À l’échelle africaine, le pays figure désormais parmi les leaders du continent, derrière des économies comme l’île Maurice, le Maroc, l’Afrique du Sud et les Seychelles, confirmant ainsi son rôle d’acteur crédible dans le développement technologique régional. Cette performance repose en grande partie sur la qualité de ses ressources humaines et sur un écosystème en mutation, porté par la digitalisation et l’émergence de nouvelles initiatives innovantes.

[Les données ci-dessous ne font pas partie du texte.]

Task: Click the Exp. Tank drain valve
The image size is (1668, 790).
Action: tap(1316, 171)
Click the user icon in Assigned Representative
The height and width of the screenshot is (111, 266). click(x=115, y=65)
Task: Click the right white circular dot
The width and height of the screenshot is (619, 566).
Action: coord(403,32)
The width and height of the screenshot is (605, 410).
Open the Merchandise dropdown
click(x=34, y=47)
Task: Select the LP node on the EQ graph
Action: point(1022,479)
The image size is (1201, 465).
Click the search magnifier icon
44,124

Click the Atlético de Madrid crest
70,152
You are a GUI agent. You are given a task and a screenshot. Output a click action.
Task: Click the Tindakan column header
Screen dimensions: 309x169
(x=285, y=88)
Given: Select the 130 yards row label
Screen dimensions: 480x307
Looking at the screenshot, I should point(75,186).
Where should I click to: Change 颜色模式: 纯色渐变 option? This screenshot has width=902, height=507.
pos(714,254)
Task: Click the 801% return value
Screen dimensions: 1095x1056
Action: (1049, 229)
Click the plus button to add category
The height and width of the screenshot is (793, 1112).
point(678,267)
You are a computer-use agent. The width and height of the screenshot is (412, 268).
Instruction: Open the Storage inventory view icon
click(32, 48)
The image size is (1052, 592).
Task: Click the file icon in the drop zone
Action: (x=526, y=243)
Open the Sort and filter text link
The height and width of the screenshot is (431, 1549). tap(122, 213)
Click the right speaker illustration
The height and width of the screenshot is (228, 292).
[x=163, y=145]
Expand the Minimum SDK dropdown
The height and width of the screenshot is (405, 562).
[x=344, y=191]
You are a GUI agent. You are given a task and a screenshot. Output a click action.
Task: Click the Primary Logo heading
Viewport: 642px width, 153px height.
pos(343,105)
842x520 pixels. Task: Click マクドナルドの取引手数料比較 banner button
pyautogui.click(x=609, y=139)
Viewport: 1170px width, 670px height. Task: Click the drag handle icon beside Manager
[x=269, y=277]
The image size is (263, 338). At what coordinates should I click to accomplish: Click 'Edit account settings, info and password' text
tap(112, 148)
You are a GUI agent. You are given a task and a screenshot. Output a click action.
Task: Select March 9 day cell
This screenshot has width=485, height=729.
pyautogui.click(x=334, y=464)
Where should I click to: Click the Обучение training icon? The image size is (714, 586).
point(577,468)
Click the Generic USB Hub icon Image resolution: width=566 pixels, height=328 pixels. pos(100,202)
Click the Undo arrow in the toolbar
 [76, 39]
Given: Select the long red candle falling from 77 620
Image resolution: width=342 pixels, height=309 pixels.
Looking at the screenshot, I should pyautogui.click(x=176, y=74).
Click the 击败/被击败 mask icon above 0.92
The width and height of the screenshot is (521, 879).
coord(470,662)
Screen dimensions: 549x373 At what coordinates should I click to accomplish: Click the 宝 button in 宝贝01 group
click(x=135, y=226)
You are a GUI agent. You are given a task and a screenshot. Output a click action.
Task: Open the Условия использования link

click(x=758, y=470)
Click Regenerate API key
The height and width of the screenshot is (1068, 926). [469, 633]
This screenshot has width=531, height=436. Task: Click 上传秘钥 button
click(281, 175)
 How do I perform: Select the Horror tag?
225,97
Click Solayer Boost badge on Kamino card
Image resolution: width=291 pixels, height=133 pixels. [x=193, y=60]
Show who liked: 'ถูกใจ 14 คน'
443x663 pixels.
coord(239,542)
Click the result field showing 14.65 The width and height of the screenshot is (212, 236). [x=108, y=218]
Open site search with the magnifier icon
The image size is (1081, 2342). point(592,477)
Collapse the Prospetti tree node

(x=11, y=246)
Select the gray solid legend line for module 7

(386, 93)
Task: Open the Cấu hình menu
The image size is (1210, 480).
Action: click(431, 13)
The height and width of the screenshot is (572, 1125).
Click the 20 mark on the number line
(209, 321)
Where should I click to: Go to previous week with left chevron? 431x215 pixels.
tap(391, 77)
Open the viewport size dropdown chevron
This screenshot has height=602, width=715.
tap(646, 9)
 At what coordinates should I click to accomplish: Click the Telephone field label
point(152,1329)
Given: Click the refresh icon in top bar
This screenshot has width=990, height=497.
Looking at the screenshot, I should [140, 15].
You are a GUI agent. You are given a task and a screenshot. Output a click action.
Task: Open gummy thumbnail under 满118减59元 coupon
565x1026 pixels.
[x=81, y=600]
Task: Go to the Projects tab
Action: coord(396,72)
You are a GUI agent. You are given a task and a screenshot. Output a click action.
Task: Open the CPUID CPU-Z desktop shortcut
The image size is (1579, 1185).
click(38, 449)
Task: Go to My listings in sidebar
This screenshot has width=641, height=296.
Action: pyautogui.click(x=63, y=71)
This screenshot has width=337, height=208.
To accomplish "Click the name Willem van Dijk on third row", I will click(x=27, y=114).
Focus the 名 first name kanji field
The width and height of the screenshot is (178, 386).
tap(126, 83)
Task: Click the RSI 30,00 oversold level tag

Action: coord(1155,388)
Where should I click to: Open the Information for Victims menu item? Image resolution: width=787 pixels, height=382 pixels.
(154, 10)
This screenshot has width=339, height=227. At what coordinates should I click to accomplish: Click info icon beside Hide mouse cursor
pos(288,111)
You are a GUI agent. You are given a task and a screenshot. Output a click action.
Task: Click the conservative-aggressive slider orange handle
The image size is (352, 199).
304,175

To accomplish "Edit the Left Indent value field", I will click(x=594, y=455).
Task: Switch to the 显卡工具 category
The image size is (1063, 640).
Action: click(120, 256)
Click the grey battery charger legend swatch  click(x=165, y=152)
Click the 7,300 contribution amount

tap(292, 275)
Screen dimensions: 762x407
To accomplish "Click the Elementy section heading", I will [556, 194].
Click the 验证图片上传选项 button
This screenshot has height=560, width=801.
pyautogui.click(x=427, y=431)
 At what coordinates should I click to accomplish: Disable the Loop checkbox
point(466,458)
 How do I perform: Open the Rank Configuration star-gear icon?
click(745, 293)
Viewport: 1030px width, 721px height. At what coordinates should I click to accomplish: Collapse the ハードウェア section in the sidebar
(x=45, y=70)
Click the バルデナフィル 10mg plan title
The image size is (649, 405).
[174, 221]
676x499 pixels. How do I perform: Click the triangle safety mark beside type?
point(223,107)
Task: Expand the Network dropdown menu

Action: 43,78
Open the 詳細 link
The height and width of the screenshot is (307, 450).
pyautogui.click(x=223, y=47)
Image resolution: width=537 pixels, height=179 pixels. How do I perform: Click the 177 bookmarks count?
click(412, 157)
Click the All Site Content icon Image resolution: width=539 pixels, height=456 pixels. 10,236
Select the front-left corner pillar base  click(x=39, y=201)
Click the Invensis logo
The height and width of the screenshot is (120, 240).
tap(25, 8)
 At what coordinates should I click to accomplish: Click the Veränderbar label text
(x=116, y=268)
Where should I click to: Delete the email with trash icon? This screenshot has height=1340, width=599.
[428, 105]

Cependant, malgré ces avancées, plusieurs défis persistent et freinent encore une progression plus rapide, notamment en ce qui concerne le niveau d’investissement en recherche et développement, l’accès au financement et le renforcement des infrastructures. Ces éléments constituent des leviers essentiels pour permettre à la Tunisie de consolider durablement sa position et de gagner en compétitivité à l’international.
Dans ce contexte, cette montée dans le classement mondial de l’innovation apparaît comme un signal encourageant pour l’économie tunisienne, illustrant à la fois les efforts engagés et le potentiel de développement encore à exploiter dans les secteurs liés à la connaissance et au numérique.